# TEXT SHOWN
::::

Periods in the context of voltage dips refer to the number of cycles of the power supply system that the voltage dip lasts for. A cycle is one complete oscillation of the voltage waveform. The power supply system frequency in most Asian countries are 50 Hz, so one cycle takes 1/50 of a second.
For example, if a power supply system has a nominal voltage of 220 volts, a < 5 % Ut voltage dip would be a reduction in the voltage to less than 209 volts. A < (> 95 % dip in Ut ) for 1/2 period means that the voltage level of the power supply system is reduced to less than 5% of its nominal value for a period of 1/2 cycle. 40 % Ut (60 % dip in Ut ) for 5 periods, periods means that the voltage level of the power supply system is reduced to 40% of its nominal value for a period of 5 cycles.
3. RF Interference
| Interference Immunity Tests | IEC 60601 Test Level | Compliance Level | Electromagnetic Environment – Guidelines |
|---|---|---|---|
| Conducted RF interference acc. to IEC 61000-4-6 Radiated RF interference acc. to IEC 61000-4-3 | 3 V effective value 150 kHz to 80 MHz 3 V/m 80 MHz to 2.5 GHz | 3V 3V/m | Portable and mobile radio devices should not be used at a distance from the iMRS, including the cables, less than the recommended safe distance calculated by the relevant equation for the transmitted frequency. Recommended safe distance: d=1,2(Square root of P) d=1,2(Square root of P) for 80 MHz to 800 MHz d=1,3(Square root of P) for 800 MHz to 2.5 GHz with „P“ as the rated power of the transmitter in watts (W) according to the information from the transmitter manufacturer and „d“ as the recommended safe distance in metres (m). The field strength of stationary radio transmitters should be investigated locally for all frequencies lower than the compliance level Interference is possible in the vicinity of devices carrying the following symbol |
Interpretation
Conducted RF interference according to IEC 61000-4-6 and radiated RF interference according to IEC 61000-4-3 refer to two different types of radio frequency (RF) interference.
Conducted RF interference is interference that travels along power lines and other electrical cables. It can be caused by a variety of sources, such as switching power supplies, electric motors, and radio transmitters (i.e. dirty electricity)
Radiated RF interference is interference that travels through the air. It can be caused by a variety of sources, such as radio transmitters, cell phones, and microwave ovens.
The IEC 61000-4-6 and IEC 61000-4-3 standards specify test methods and requirements for electrical and electronic equipment to withstand conducted and radiated RF interference, respectively. The standards are intended to ensure that electrical and electronic equipment is reliable and can operate safely in a variety of environments.

::::

# TO DO
- 1) In the text on voltage dips and RF interference, how long does one cycle take in a 50 Hz power supply system?
- 2) Repeat the part of the text on voltage dips and RF interference starting with "Conducted RF interference is" and going on through "and microwave ovens.".
The records are separate material, not part of the text on voltage dips and RF interference.

::::

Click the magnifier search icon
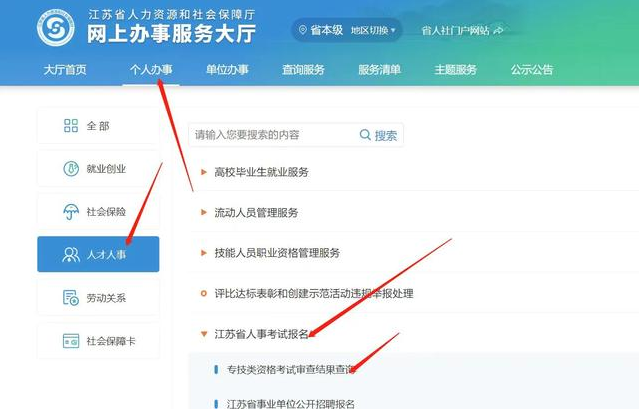The width and height of the screenshot is (639, 409). 365,135
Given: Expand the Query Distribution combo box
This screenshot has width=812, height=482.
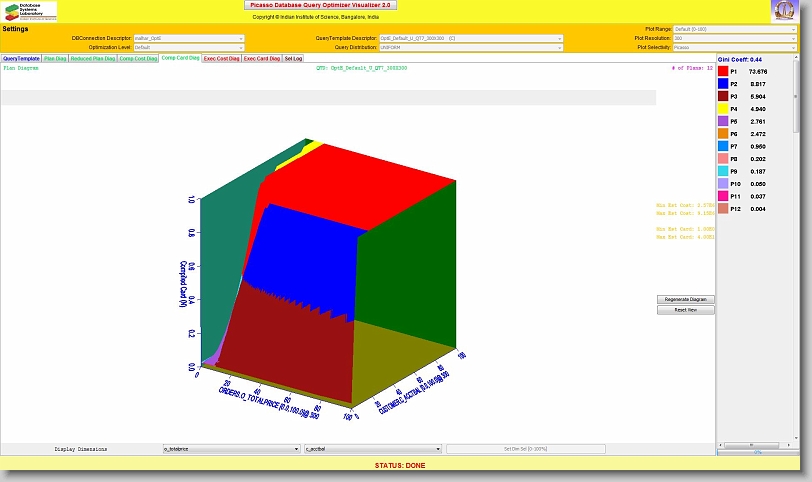Looking at the screenshot, I should pos(456,47).

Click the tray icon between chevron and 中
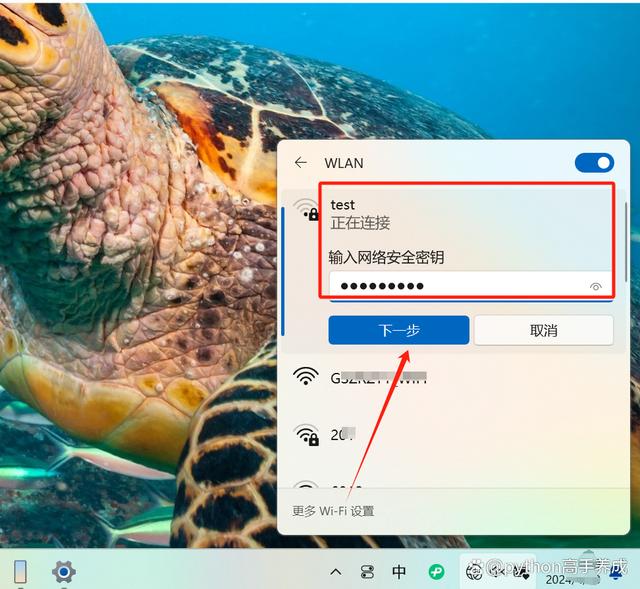[x=367, y=572]
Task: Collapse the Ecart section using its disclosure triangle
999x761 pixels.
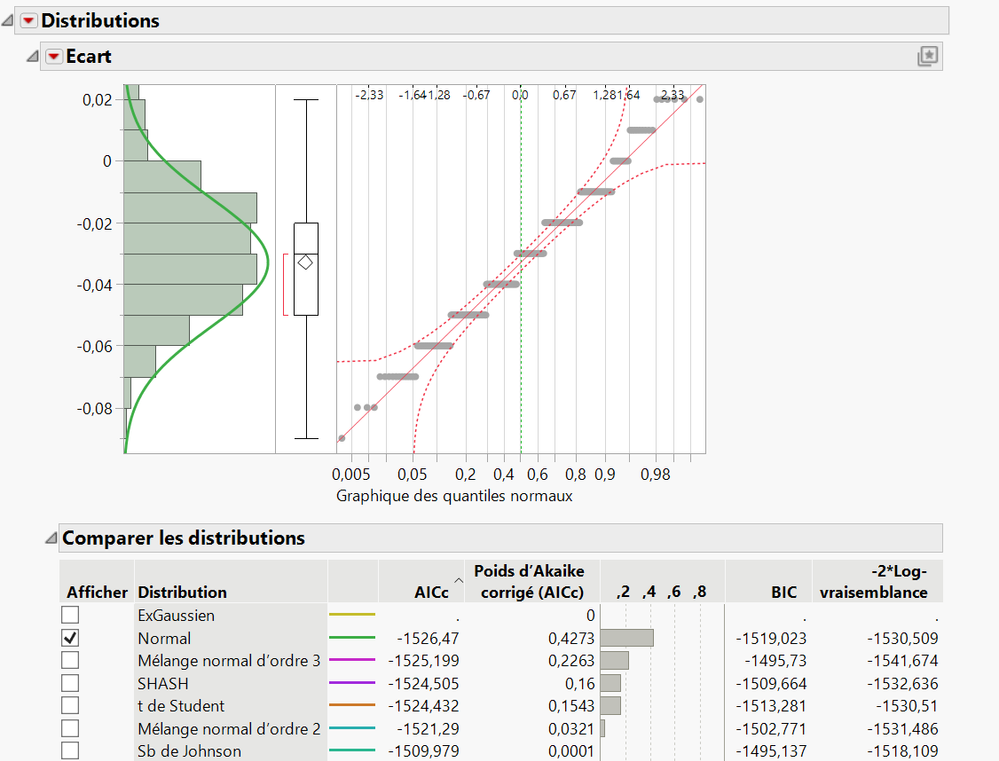Action: pyautogui.click(x=31, y=56)

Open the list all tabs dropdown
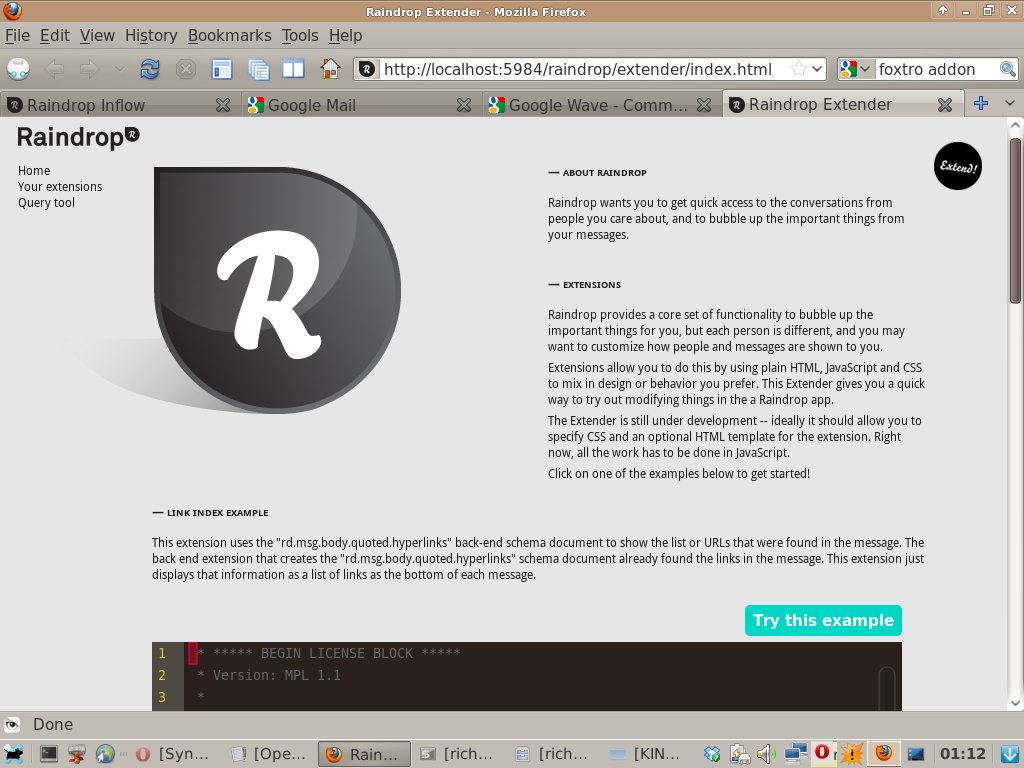(x=1010, y=103)
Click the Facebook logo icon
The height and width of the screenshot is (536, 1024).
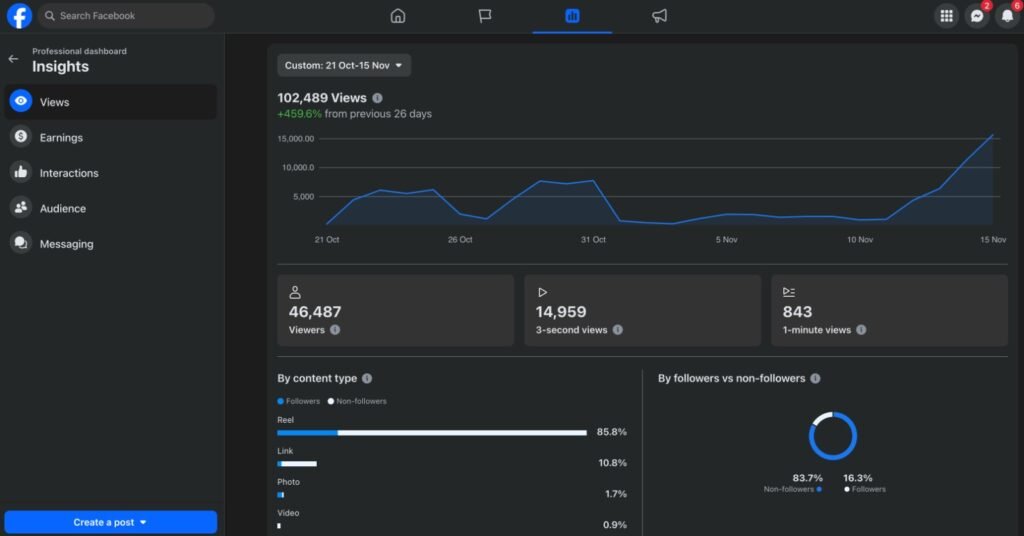(x=19, y=16)
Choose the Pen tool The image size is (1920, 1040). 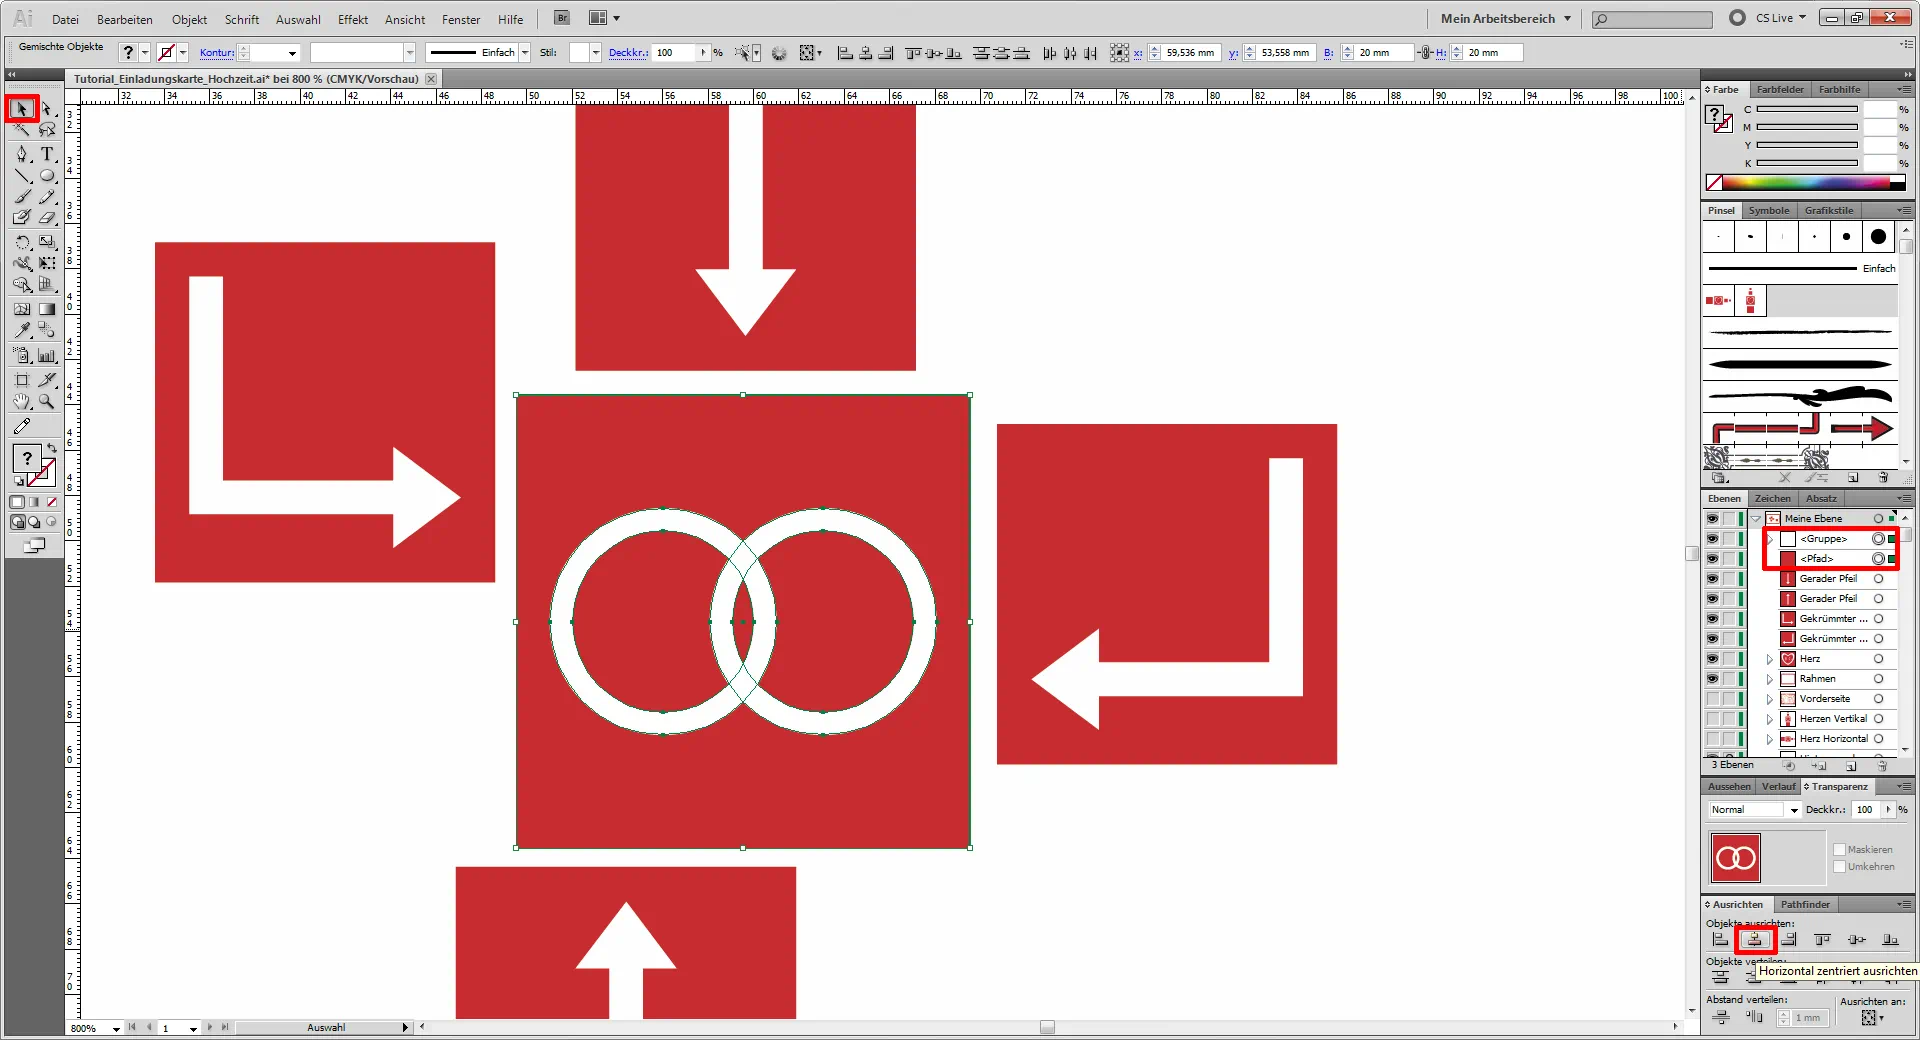(x=22, y=154)
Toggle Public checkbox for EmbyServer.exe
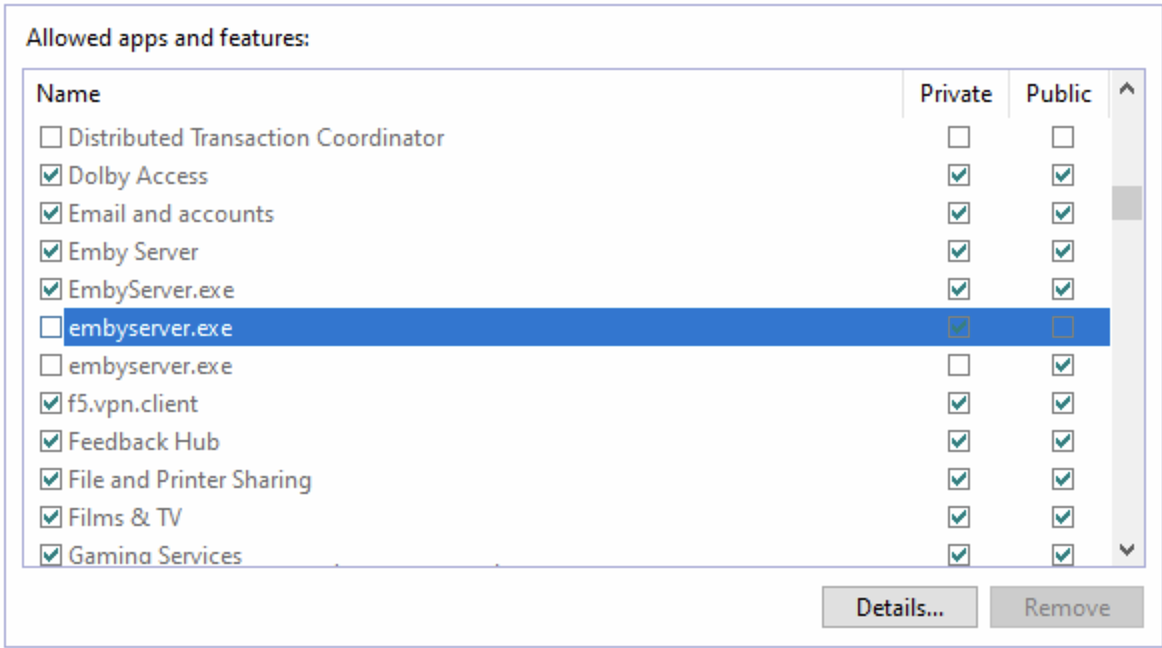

::::

# ANSWERS TO THE EXERCISES
- 1) One cycle takes 1/50 of a second.

- 2)
Conducted RF interference is interference that travels along power lines and other electrical cables. It can be caused by a variety of sources, such as switching power supplies, electric motors, and radio transmitters (i.e. dirty electricity)
Radiated RF interference is interference that travels through the air. It can be caused by a variety of sources, such as radio transmitters, cell phones, and microwave ovens.